I'm searching for a (could be complex) function $f_\nu(k), k,\nu\in \mathbb{R}$ that has the following properties:
(1) Always continuous in $k$ (for fixed $\nu$). Continuous in $\nu$ except possibly at a finite number of points $(k_i,\nu_i)$.
(2) $$f_\nu(k)\to (\nu>0)k+(\nu\leq 0)~\text{when}~ k\to 0,$$
where the symbol $(P)$ means: $(P)=1$ if $P$ is true and $(P)=0$ if $P$ is false.

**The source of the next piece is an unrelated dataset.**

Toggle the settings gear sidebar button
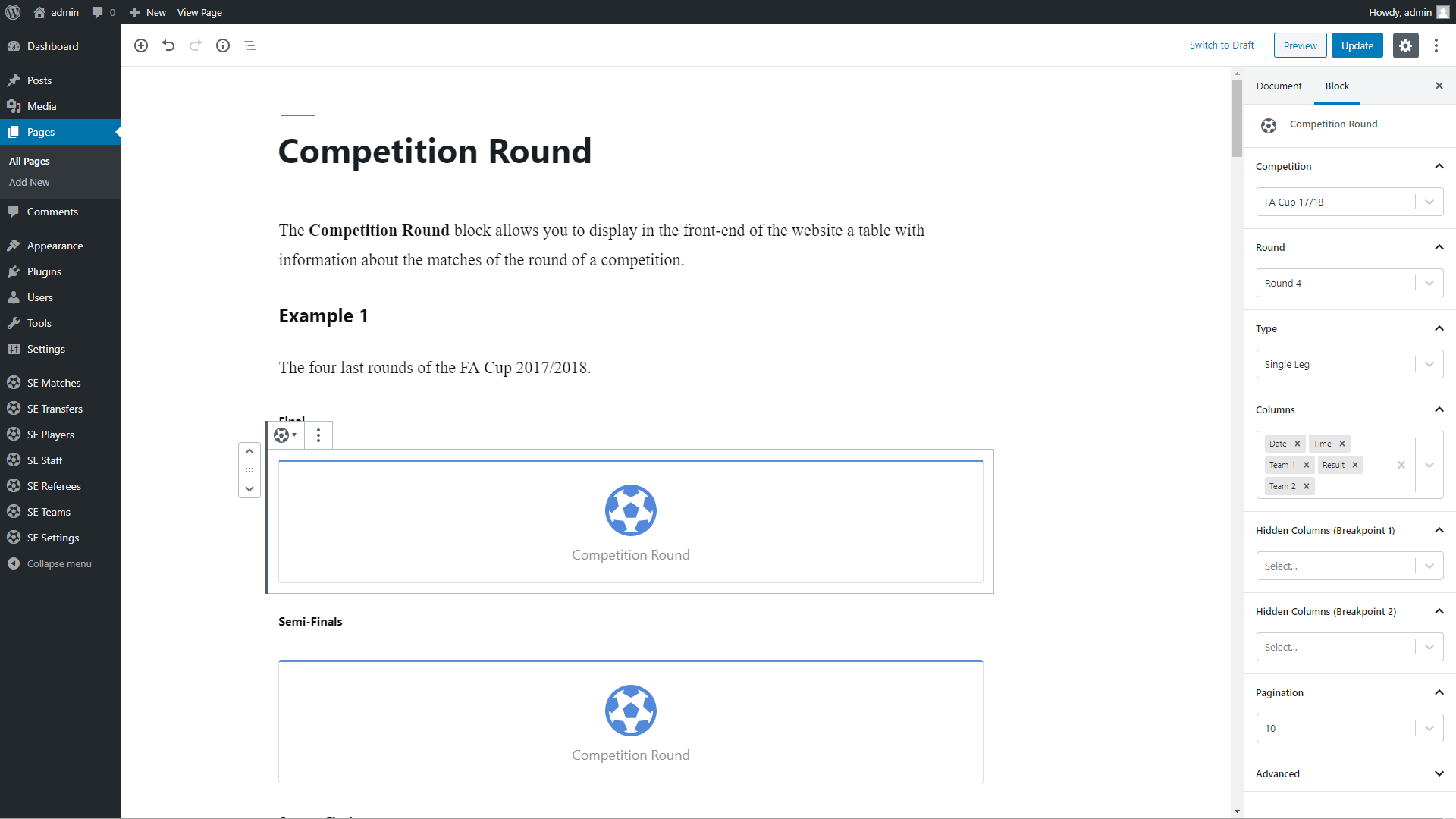(x=1405, y=46)
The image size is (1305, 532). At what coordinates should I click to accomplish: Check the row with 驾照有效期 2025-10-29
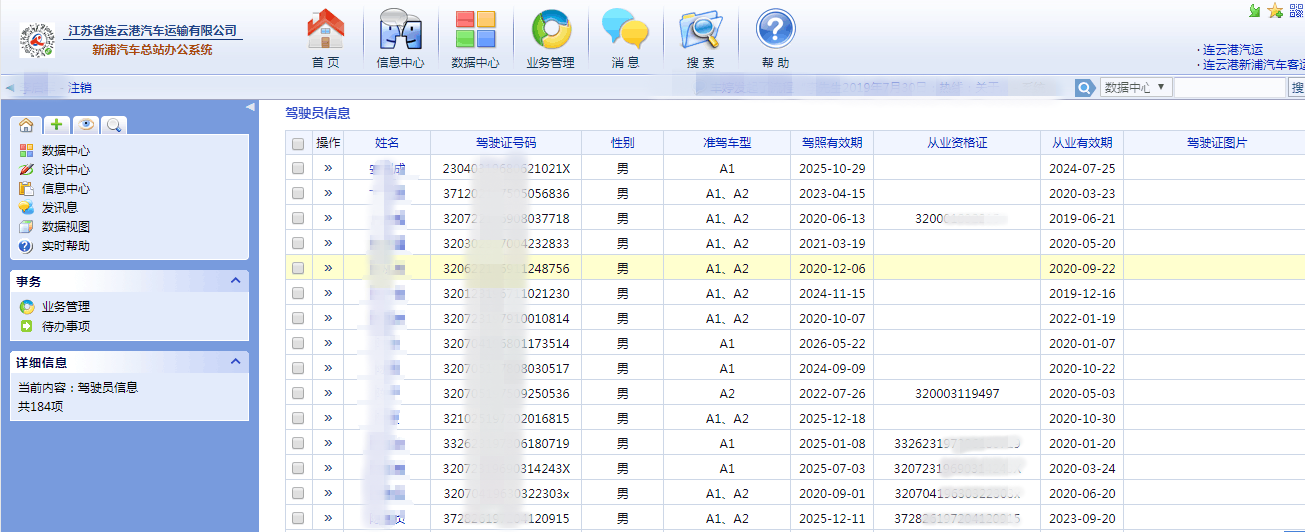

(3) The 2D Fourier transform $$\tilde{f}_\nu(\vec{r})=\int d^2 \vec{k} e^{i\vec{k}\cdot\vec{r}} f_\nu(|\vec{k}|)$$ exists, and should be continuous and differentiable (w.r.t $\vec{r}$, except possibly at $\vec{r}=0$). Should decay at least as fast as $1/r$ as $r\to \infty$.
Met this problem in my theoretical physics research. $\tilde{f}_\nu(\vec{r})$ is going to represent a wave function or interaction, potential, so should hopefully be as good-looking, well-behaved (a rational function is perfect!) as possible.
Any kind of construction or idea is appreciated! Know you mathematicians are genius :)
Note: A function $f_\nu(\vec{k})$ would be equally good, with $f_\nu(\vec{k})\to (\nu>0)|\vec{k}|+(\nu\leq 0)$ when $ |\vec{k}|\to 0$, and continuous in $k_x,k_y$.